**TASK BRIEF**
Identify every line in the items below that contains the string "link" and copy each such line in full.

**RECORDS FOR PROCESSING**

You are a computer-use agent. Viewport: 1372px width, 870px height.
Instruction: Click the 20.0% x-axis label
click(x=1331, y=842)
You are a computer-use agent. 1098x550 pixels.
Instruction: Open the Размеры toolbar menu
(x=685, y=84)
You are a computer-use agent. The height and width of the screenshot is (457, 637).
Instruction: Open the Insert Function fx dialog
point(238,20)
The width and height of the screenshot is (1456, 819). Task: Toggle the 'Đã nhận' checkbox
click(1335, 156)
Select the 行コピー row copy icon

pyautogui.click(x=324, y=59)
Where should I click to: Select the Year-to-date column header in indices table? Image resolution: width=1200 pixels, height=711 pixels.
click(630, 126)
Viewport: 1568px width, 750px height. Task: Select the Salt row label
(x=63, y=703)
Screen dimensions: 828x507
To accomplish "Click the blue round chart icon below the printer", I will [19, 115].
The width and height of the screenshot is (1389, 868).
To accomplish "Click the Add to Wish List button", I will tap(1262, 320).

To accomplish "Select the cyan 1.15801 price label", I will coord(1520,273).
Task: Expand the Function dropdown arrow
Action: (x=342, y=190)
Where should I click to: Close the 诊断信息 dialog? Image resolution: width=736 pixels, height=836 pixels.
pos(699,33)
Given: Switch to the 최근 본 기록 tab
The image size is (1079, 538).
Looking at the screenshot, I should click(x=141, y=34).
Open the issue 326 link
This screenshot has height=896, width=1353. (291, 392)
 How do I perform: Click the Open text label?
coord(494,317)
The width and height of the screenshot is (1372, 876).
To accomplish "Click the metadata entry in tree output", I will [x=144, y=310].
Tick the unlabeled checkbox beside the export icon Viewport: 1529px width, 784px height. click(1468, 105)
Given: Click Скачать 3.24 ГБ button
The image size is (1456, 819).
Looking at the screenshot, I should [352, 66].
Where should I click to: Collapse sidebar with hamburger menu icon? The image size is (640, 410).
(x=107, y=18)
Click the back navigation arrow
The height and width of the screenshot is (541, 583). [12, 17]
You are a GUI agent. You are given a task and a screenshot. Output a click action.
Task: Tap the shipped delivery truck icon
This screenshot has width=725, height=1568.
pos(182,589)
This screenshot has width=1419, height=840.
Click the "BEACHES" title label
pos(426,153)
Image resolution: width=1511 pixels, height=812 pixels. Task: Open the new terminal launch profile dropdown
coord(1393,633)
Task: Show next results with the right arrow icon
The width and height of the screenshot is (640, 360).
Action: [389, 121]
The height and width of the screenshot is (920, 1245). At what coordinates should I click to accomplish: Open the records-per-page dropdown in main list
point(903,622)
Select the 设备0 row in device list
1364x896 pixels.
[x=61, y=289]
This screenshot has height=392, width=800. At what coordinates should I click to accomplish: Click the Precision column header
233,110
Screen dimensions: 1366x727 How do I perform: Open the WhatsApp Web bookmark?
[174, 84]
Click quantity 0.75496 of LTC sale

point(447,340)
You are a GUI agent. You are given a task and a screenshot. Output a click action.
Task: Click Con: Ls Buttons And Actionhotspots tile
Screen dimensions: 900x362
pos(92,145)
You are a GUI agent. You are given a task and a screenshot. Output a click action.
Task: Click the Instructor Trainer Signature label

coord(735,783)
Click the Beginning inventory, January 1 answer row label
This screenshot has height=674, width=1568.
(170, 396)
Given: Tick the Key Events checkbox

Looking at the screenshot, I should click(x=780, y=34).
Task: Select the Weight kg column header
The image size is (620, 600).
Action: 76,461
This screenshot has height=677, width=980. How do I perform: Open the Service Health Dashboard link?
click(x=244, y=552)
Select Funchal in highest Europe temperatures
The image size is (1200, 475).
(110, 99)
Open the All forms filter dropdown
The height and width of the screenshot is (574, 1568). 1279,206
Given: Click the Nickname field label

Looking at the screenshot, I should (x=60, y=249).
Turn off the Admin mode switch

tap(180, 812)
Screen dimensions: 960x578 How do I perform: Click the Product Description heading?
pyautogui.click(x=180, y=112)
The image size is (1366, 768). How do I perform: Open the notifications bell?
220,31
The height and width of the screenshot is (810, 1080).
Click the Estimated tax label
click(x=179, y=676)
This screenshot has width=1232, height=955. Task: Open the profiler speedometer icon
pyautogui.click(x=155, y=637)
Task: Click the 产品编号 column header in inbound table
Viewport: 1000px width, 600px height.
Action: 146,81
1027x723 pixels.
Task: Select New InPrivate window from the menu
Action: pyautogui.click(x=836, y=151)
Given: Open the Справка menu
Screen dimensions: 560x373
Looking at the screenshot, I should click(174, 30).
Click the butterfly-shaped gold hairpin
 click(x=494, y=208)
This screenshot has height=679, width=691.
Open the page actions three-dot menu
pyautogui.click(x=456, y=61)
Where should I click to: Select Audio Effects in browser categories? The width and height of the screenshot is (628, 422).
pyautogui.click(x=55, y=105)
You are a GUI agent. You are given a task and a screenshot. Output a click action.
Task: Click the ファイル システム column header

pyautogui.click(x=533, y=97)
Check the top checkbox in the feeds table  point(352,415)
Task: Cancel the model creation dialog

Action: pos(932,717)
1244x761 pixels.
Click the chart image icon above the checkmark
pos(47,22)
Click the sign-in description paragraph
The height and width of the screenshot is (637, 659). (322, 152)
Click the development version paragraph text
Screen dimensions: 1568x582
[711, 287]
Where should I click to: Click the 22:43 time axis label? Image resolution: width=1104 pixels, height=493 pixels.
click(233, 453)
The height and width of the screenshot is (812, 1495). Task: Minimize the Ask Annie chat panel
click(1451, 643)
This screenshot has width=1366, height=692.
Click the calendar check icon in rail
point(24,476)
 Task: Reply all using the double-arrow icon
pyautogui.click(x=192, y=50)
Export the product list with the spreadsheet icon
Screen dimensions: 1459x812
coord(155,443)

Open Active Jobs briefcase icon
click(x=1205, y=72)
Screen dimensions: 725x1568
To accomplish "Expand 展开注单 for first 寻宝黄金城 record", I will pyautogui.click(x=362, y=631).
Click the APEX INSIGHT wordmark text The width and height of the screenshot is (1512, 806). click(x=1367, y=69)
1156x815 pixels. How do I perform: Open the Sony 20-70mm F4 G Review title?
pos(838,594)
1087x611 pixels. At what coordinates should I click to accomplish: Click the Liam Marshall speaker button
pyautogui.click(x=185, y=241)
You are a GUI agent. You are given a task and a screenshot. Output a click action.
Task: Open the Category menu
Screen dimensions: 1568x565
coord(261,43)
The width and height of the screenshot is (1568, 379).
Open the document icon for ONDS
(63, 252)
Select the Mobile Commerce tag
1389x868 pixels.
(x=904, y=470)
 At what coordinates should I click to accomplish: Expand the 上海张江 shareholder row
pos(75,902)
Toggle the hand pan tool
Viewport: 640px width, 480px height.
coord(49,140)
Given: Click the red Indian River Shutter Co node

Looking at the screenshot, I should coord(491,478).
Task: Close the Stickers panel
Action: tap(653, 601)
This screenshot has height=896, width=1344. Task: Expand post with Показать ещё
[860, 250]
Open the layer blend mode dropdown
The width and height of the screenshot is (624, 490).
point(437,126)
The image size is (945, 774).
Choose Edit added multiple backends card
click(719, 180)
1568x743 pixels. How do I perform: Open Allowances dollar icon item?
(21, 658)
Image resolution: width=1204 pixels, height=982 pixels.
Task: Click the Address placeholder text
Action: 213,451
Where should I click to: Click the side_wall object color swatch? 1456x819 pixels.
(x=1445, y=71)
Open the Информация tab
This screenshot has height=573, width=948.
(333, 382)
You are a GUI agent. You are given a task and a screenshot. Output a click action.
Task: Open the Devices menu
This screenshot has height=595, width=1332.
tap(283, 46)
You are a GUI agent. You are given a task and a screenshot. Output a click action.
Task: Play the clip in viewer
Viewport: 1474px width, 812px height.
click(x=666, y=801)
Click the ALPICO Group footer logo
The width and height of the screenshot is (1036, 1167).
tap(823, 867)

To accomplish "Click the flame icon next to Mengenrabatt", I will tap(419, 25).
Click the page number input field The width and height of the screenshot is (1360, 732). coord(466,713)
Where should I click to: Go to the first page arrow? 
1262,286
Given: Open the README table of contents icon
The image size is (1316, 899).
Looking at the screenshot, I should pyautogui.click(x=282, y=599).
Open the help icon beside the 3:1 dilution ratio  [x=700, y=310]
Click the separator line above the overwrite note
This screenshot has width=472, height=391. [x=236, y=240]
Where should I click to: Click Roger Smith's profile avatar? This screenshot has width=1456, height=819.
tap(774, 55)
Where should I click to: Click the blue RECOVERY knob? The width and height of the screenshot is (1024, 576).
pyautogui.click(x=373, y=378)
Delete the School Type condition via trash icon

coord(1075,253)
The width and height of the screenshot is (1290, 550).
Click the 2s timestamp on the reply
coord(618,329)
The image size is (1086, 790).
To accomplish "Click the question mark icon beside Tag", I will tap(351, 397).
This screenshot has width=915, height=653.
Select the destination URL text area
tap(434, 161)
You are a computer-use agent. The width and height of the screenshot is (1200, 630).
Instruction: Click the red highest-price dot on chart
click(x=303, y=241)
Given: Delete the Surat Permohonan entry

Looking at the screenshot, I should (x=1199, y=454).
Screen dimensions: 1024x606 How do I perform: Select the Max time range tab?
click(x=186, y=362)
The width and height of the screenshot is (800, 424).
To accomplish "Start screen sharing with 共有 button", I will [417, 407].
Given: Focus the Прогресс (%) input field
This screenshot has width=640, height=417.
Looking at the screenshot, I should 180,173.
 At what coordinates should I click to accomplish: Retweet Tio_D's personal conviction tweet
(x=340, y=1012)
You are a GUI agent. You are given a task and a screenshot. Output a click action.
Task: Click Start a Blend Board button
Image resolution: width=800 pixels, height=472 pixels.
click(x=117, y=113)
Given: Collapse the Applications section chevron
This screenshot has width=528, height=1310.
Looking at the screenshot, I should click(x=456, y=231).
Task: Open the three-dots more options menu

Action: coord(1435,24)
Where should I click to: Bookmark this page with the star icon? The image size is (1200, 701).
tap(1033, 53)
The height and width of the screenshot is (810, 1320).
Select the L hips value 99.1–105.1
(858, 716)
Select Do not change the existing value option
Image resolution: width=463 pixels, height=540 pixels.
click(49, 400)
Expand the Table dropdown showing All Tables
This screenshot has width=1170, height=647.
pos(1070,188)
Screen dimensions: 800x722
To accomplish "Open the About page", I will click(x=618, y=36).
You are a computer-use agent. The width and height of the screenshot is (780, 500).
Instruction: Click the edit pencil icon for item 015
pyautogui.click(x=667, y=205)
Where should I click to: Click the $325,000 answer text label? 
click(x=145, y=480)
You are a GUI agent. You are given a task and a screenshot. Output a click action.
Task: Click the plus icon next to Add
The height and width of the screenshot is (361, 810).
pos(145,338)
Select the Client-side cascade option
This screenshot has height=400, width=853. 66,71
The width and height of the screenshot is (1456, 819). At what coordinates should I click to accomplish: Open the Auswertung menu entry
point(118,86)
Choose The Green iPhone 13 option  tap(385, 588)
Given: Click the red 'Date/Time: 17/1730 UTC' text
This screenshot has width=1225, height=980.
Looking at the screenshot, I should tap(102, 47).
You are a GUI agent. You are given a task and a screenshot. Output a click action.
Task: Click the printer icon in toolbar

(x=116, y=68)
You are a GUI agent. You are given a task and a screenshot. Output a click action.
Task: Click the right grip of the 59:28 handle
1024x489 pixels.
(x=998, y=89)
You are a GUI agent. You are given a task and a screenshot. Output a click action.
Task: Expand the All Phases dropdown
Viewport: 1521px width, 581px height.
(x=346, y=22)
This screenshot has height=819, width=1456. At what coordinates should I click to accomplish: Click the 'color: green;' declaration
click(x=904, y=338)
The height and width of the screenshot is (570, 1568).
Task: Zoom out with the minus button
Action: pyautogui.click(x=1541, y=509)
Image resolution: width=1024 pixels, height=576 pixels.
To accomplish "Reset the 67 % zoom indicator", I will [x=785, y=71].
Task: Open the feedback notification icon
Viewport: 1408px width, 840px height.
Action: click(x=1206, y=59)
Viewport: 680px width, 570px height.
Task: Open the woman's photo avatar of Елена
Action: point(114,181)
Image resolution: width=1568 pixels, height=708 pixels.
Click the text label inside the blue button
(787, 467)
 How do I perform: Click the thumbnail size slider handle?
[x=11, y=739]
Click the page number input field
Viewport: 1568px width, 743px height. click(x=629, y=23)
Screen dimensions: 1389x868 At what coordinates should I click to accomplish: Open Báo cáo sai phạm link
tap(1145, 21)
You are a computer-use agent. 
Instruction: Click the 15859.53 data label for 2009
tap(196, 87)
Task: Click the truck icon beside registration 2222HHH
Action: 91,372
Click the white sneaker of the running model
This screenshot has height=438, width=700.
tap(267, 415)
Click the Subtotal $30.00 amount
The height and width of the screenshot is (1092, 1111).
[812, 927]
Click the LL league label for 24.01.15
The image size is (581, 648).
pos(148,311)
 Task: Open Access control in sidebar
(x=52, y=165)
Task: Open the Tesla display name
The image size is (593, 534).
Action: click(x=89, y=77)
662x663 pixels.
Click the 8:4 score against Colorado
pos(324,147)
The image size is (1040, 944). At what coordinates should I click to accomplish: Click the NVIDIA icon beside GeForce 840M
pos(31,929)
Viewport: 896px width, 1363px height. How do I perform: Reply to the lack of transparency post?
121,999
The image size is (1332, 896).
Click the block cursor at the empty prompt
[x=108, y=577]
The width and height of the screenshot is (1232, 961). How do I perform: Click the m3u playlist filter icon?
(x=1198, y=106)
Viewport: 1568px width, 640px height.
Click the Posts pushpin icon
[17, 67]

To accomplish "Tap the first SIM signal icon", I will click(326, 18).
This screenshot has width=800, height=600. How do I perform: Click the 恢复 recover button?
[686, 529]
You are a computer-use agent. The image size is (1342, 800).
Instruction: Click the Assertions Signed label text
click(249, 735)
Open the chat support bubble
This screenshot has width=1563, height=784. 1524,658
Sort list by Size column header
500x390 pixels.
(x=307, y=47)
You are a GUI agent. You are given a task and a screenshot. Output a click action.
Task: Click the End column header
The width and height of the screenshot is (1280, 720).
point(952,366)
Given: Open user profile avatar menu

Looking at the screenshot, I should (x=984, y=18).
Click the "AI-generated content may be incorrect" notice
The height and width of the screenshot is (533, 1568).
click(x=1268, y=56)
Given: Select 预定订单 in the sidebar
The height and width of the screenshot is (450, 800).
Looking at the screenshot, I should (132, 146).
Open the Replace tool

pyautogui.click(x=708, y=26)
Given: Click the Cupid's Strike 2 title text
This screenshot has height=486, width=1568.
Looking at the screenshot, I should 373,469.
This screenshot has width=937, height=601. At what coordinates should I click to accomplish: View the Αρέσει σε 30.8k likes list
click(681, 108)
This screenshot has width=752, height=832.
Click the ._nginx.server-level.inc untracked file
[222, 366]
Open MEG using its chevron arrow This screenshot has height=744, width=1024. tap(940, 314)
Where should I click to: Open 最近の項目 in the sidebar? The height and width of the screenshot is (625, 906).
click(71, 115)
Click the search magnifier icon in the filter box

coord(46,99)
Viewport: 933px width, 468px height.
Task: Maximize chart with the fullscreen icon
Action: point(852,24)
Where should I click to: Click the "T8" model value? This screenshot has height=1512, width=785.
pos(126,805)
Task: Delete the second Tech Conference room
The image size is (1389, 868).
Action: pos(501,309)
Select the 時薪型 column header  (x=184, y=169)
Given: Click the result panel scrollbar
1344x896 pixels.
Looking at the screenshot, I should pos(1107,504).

**WRITTEN SOLUTION**
Open the issue 326 link
This screenshot has height=677, width=980. How do I perform: Open the Service Health Dashboard link?
Screen dimensions: 1389x868 At what coordinates should I click to accomplish: Open Báo cáo sai phạm link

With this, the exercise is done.